いつまでも名前を呼んでくれないし仲良くしてくれないと思っていたら、そういうこと?
息を呑んでいると、彼は緩く首を振り、私の予想を裏切ってくれた。
「そのため、俺は誉めそやされても身の程をわきまえて謙虚になれる。努力してライバルについていこう、追い抜かそう、思い上がっている暇はないぞ、と思える……だから、感謝しています」
感謝だって。
瞬きをする私の視界には、透徹とした瞳をしたライバルがいた。
「……恭彦お兄さんは、ライバルですもんね」
「葉室さんはそう思ってくださるのですか?」
「そりゃあ、何回か比べられたり競わされたりしてますし。主役も実力で取られかけましたし。……一緒に読み合わせ、します?」
「では、ウォーミングアップでリピテーションから」
兄は嬉しそうに笑い、目を伏せた。
その姿勢のままでやるのか。疲れない?
でも、もう集中してる。
音楽は聴いていないけど、彼の頭の中では再生されているのかもしれない。
マイズナー技法のリピテーションは、このお兄さんと何度もしてきた練習方法だ。
「思い出している」
「俺は思い出している」
私も思い出している。
努力していた姿を走馬灯みたいに思い返しているよ。
私は割と早い段階から「このお兄さんは才能がある」と思っていたんだっけ。
我ながら見る目がある。
こういうのを逸材と言うんだ。

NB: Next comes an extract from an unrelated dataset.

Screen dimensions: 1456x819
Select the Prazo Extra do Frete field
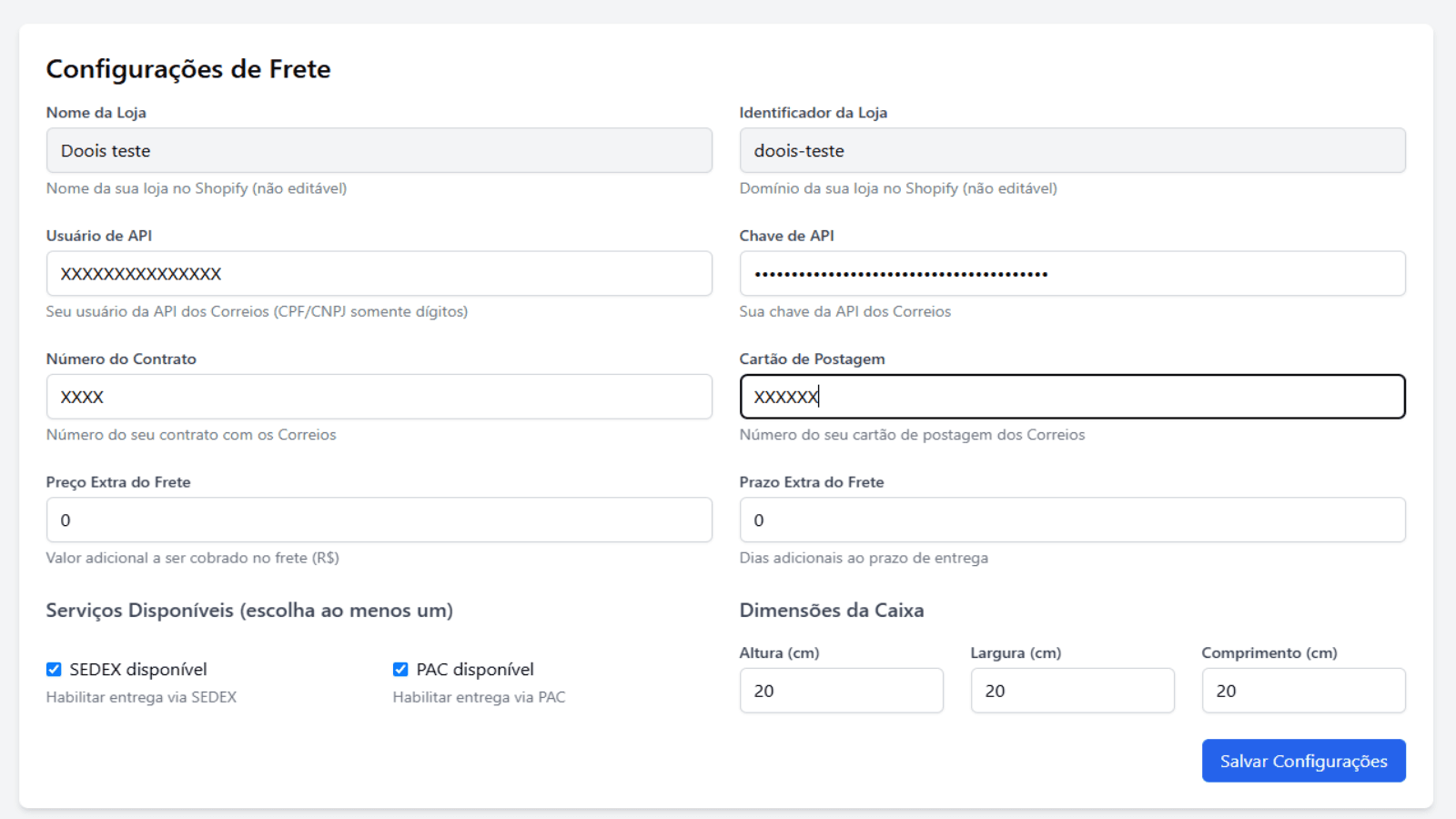click(x=1072, y=521)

ちょっとピーキーすぎるけど。
私がしみじみしていると、恭彦は私の手に視線を止めた。
指先のネイルを見て、思ったままを唱える声は無垢だった。
「爪が水色」
可愛いだろ。お気に入りなんだ。
私は恭彦に両手を見せてにこりと笑った。
「可愛いと思ってる!」
「可愛いと思ってる」
言葉を繰り返して微笑む兄の顔は、真夏の太陽みたいに輝いていた。
ま、眩しい。
カリスマオーラみたいなのが凄まじい……。
「……お兄さん、楽しそう」
「楽しい」
感情が増幅されて、伝播する。
「楽しい」
「楽しい」
「笑ってる」
「楽しくて笑ってる」
楽しい。楽しい。楽しいな。
感謝したいのはこっちだよ。
「……ありがとう」
八町のやりすぎっぷりは懸念事項だけど、これならきっと楽しく良い映画を作れそうだ。
スポンサーは留まってくれていて、予算にも余裕があると聞いている――よし、がんばろう。

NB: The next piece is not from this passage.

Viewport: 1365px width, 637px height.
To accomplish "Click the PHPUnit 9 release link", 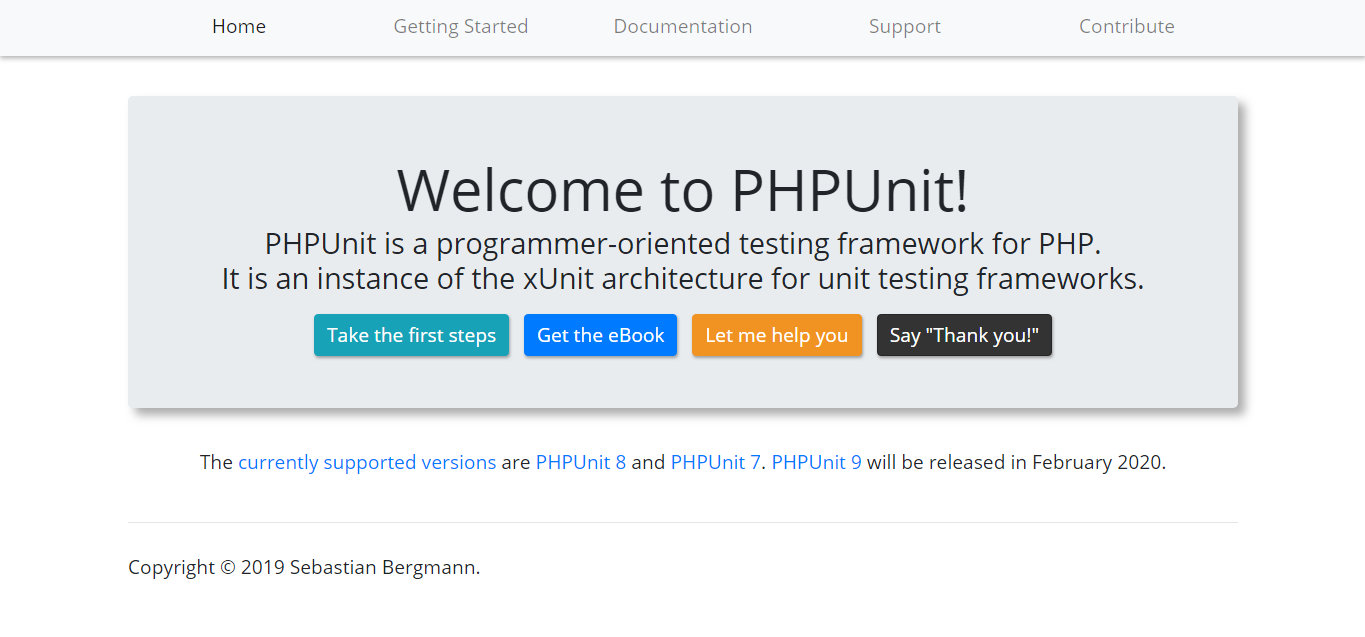I will pos(816,462).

八町の暴走しすぎに注意して、無事に映画を完成させるんだ。
――それも汚名を挽回しておつりがくるくらい、いい作品を。
「恭彦お兄さん、アリサちゃんを誘って読み合わせしませんか?」
「いいですね。では、アリサさんに連絡します」
「妹には連絡しないのに」
スケジュールとしては、数日後に顔合わせ説明会。修学旅行を挟んで、撮影開始。
順調に進めば、そんな流れになるはずだ。